5. Zusammenleben gestalten und Werte vermitteln
Die Aufnahme Tausender Menschen aus Herkunftsländern mit anderer kultureller Prägung ist eine Chance, birgt aber auch die Gefahr von Konflikten. Alleinige Richtschnur für das Zusammenleben sind für uns Freien Demokraten das Grundgesetz und die Rechtsordnung in Deutschland. Sie gelten für alle – Hierlebende und Neuankömmlinge. Und sie müssen gegen Angriffe von politischen und religiösen Extremisten – unabhängig ihrer Herkunft – sowie von Rassisten und Gewalttätern jeglicher Art geschützt werden. Umgekehrt ist es unsere Verpflichtung Flüchtlinge gegen die aufkommende Gewalt in Deutschland zu schützen.
• Wir schätzen die Freiheit in Deutschland, seine Weltoffenheit und Toleranz. Deutschland hat mit dem Grundgesetz eine objektive, liberale Werteordnung. Diese Liberalität ist für uns die Grundlage des Zusammenlebens und die Voraussetzung von Integration. Diese Verfassungsgrundsätze müssen wir auch Flüchtlingen vermitteln. Deshalb sollte bereits in den Erstaufnahmeeinrichtungen nicht nur ein deutscher Wortschatz vermittelt werden, sondern auch unsere unverrückbare liberale Gesellschaftsordnung. Gerade innerhalb der Einrichtungen darf es keine Zweifel daran geben, dass Glaubens- und Meinungsfreiheit, die Gleichberechtigung von Mann und Frau und das Gewaltmonopol des Staates gewährleistet und Übergriffe konsequent geahndet werden.

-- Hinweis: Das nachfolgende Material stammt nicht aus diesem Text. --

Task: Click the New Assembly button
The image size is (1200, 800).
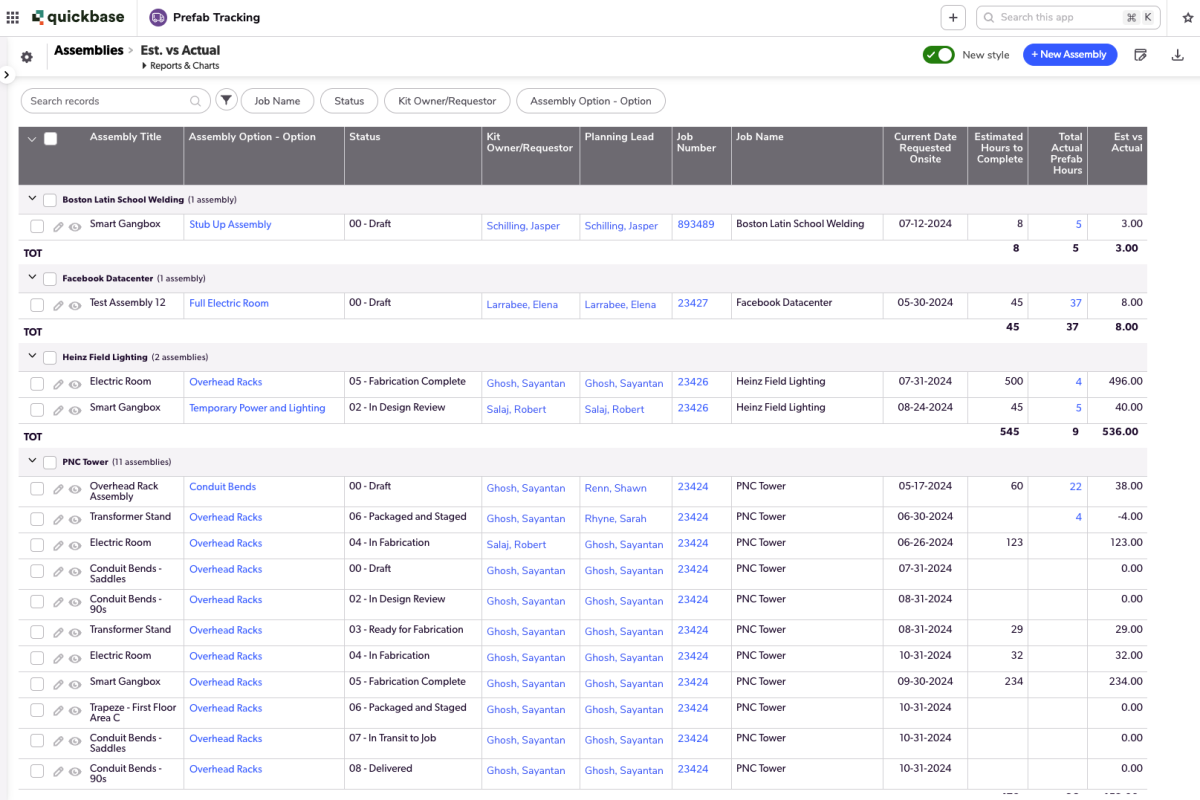Action: 1070,55
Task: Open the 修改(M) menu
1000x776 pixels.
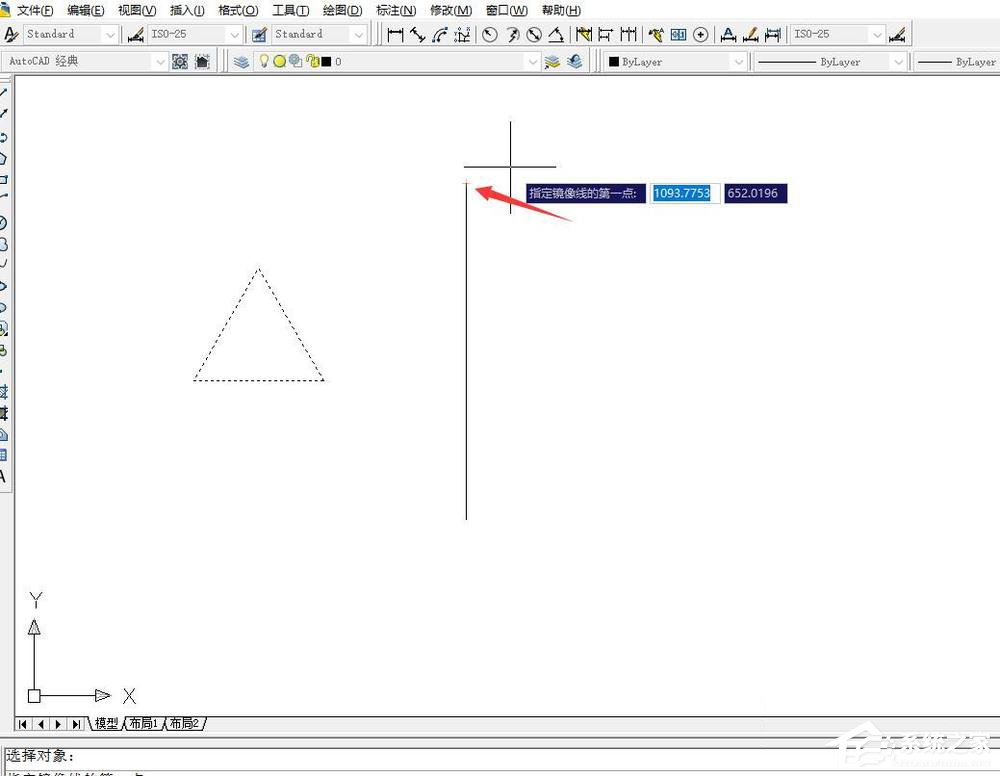Action: pyautogui.click(x=451, y=10)
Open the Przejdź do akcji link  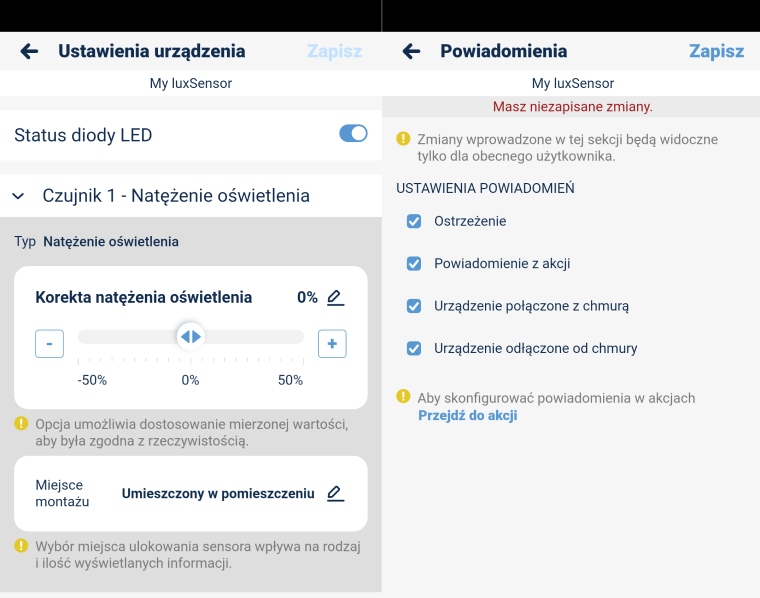(467, 415)
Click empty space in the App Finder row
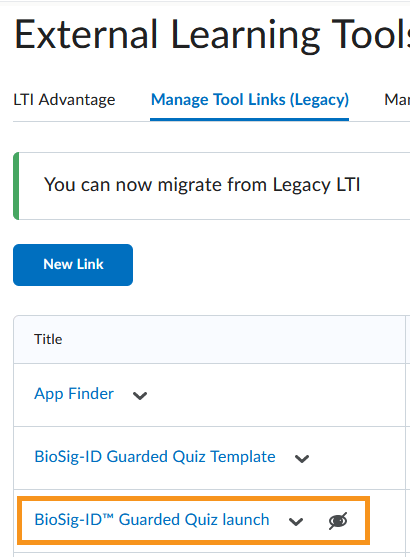 (274, 395)
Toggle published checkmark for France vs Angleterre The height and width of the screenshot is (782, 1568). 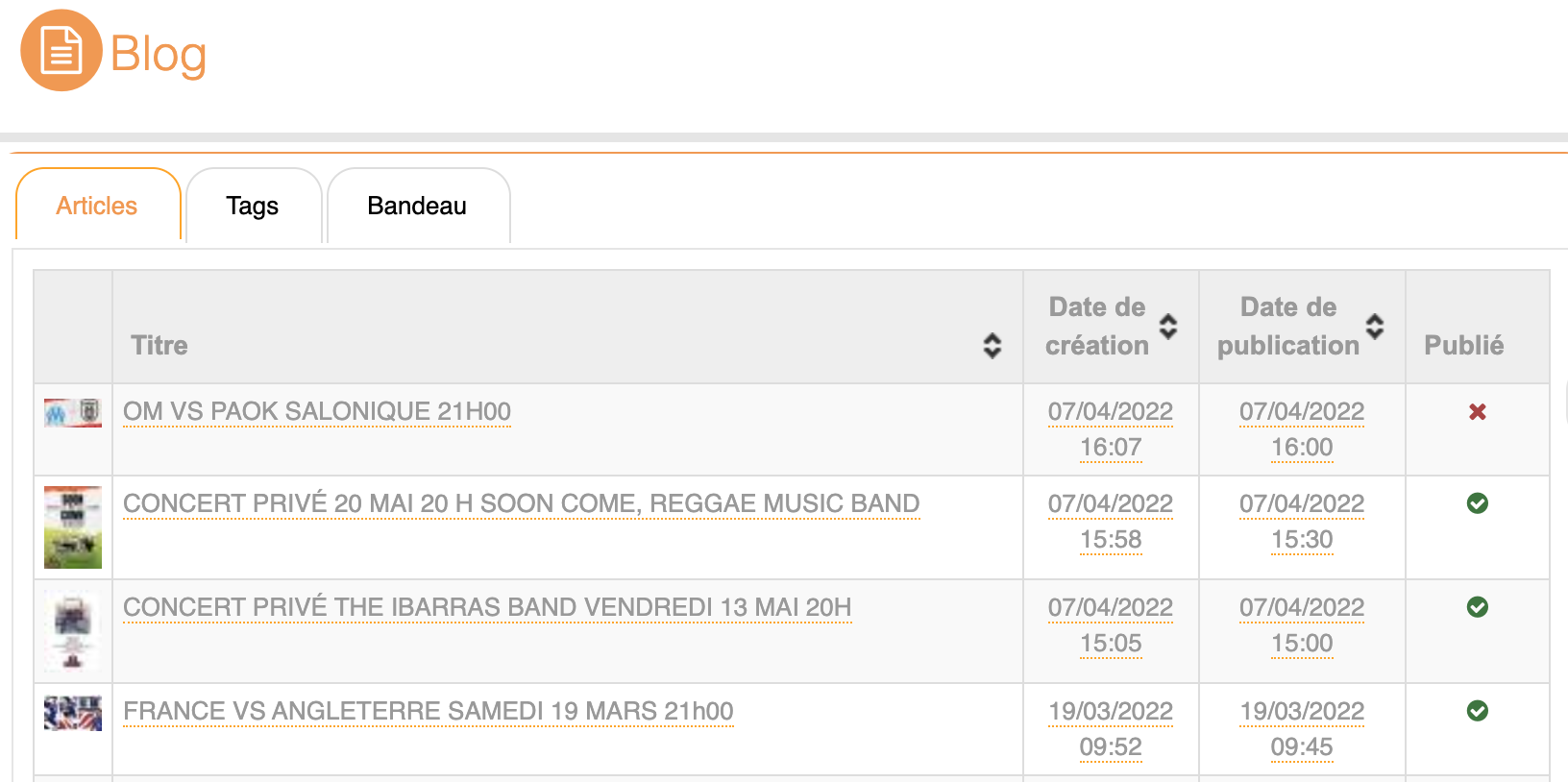(x=1478, y=711)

• Die Freien Demokraten werben dafür, mit einer konsequenten Wertevermittlung bereits in den Erstaufnahmeeinrichtungen zu beginnen. Bereits nach heute geltender Rechtslage besteht die Möglichkeit, Flüchtlinge, die straffällig werden, in ihr Heimatland zurückzuschicken.
• In den Flüchtlingsunterkünften ist die Sicherheit von allen dort Untergebrachten, besonders aber die von Frauen und Kindern sicherzustellen. Die räumlich getrennte Unterbringung von allein reisenden Frauen und Kindern ist notwendig. Gleiches gilt auch für Menschen mit LSPTI-Hintergrund, soweit sich Konflikte zeigen. Gewalt in Unterkünften darf keine Toleranz entgegengebracht werden. Derartige Rechtsverstöße dürfen auch nicht verheimlicht und negiert werden.
• Die Stellungnahme der Polizeigewerkschaft mit Blick auf die Überforderung angesichts der hohen Zahl von Flüchtlingen ist ernst zu nehmen. Das Land muss eine ausreichende Ausstattung der Polizei und der Sicherheitskräfte gewährleisten. Dies ist auch notwendig, um gegebenenfalls ein klares rechtsstaatliches Eingreifen zu ermöglichen. Dies gilt ebenfalls und besonders mit Blick auf die Aktivitäten von Salafisten im Umfeld der Flüchtlingsunterkünfte.